Drs Roy M. Fleischmann and Joel M. Gelfand explain extrapolation and how it will change the field of dermatology and rheumatology.
Roy M. Fleischmann, MD: We talked about extrapolation of biosimilars. What does that mean? Extrapolation is the approval of a biosimilar for use in an indication held by the original biologic, not directly studied in a comparative clinical trial with the biosimilar. Extrapolation is the scientific rationale that bridges all the data collected and the totality of the evidence from 1 indication for a biosimilar product to all the indications that were originally approved for the originator. The approval and marketing authorization of biosimilars in inflammatory indications are made on a case-by-case and agency-by-agency basis after evaluating the totality evidence from the entire development program. This totality of the evidence comprises extensive comparative analytical, functional, nonclinical, and clinical pharmacokinetic [PK]/pharmacodynamic [PD], efficacy, safety, and immunogenicity studies used by a regulator to evaluate whether their product can be considered a biosimilar. Extrapolation reduces or eliminates the need for duplicative clinical studies of the biosimilar but must be justified scientifically with appropriate data.
In plain English, if the biosimilar has been shown with the totality of evidence that it’s virtually the same as the bio-original, and the bio-original is approved for 5 disease states, one would expect that the biosimilar would be effective in each of those disease states.
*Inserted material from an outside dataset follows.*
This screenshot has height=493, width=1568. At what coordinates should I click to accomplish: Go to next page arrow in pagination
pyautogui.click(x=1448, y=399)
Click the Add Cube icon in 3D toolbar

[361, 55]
That’s what extrapolation means. Joel, do you have anything that you want to add to that?
Joel M. Gelfand, MD, MSCE, FAAD: No, other than that it always makes me a little nervous as a dermatologist. We know that the efficacy of biologics varies across different disease states. In the field of psoriasis, particularly with TNFs [tumor necrosis factor inhibitors], we often need higher levels of doses to get good responses in the skin compared with rheumatoid arthritis or psoriatic arthritis [PsA]. In these circumstances, when a biosimilar hasn’t been tested specifically in psoriatic disease, to be certain, we’re going to want to be looking to see that we’re getting the expected outcomes we’d hope to see in our patients.
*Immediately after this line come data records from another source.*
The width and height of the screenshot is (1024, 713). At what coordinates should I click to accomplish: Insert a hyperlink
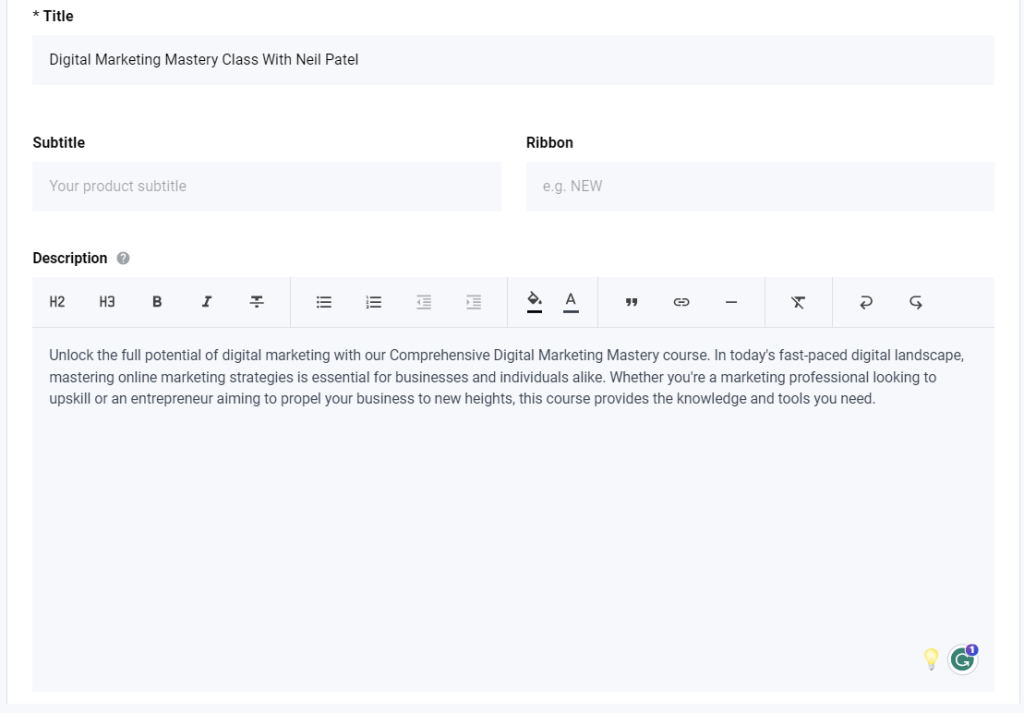pyautogui.click(x=682, y=302)
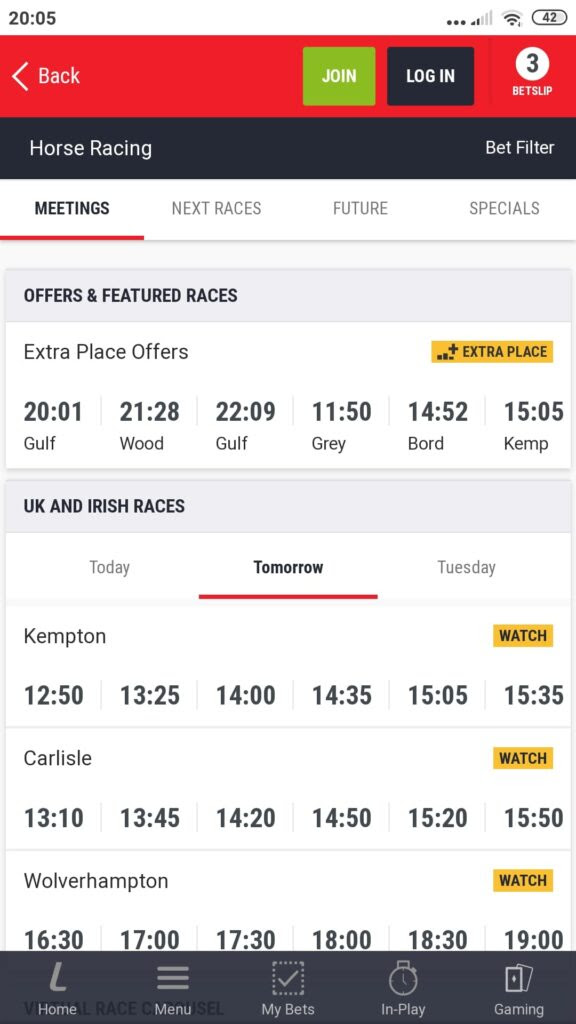Select the 21:28 Wood featured race

click(150, 426)
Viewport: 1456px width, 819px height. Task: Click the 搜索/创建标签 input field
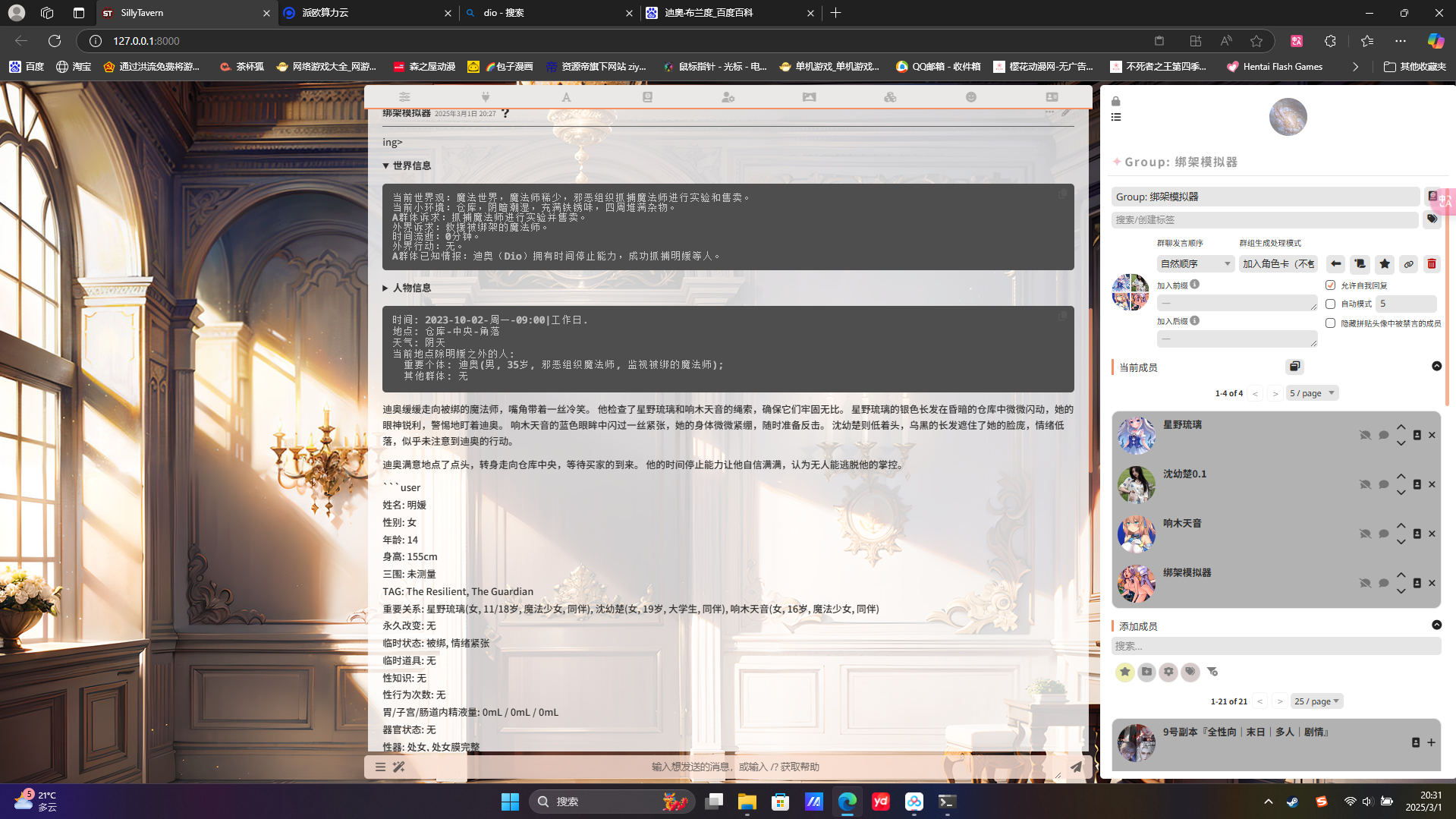click(x=1264, y=220)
Roy M. Fleischmann, MD: Let me clarify that. You have a biosimilar of adalimumab which was tested in rheumatoid arthritis, and it’s almost exactly the same—within that variation that you said before—with the reference product. Then the biosimilar is extrapolated by the FDA to be approved in PsA at the same dose that would be used in PsA. Would you have concern?
Joel M. Gelfand, MD, MSCE, FAAD: Ultimately, we do studies in humans for a reason, and that should be considered the gold standard. Despite the fact that they’re well studied in these circumstances, and you should get the same result, it would be nice to have actual clinical data to be certain in these circumstances. We’ll see how these things play out. You’re absolutely right. It’s more likely than not that the drugs will perform perfectly fine in these scenarios, but increasingly it’s moot. As you mentioned earlier, a lot of these biosimilar products have been used for many years in Europe, so we’re already working out these issues, and it’s pretty unusual for a biosimilar product to not have data in other indications. Maybe that was the case many years back, but increasingly, most of the biosimilars will have data across indication.
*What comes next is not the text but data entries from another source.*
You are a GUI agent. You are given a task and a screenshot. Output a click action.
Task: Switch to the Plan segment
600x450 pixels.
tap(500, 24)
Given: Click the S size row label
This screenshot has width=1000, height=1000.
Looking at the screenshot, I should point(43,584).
Roy M. Fleischmann, MD: I’m always data driven, except in this particular situation. The data for me is that the PK/PD of the biosimilar is virtually identical to the bio-original, and therefore the molecule should be present whatever the disease state; the same PK with the same PD. I’ve done studies in different disease states. Some haven’t. Some have done studies in only psoriasis or psoriatic arthritis or rheumatoid arthritis. But the data that you’re talking about are registry data, and to me, registry data aren’t really data. It’s like in social media. Not every patient is followed exactly right. They don’t get all the information, but you get a feel if there are enough patients. I don’t think the companies themselves will do studies in multiple diseases because they get extrapolation. Why should they? But it’s an interesting topic.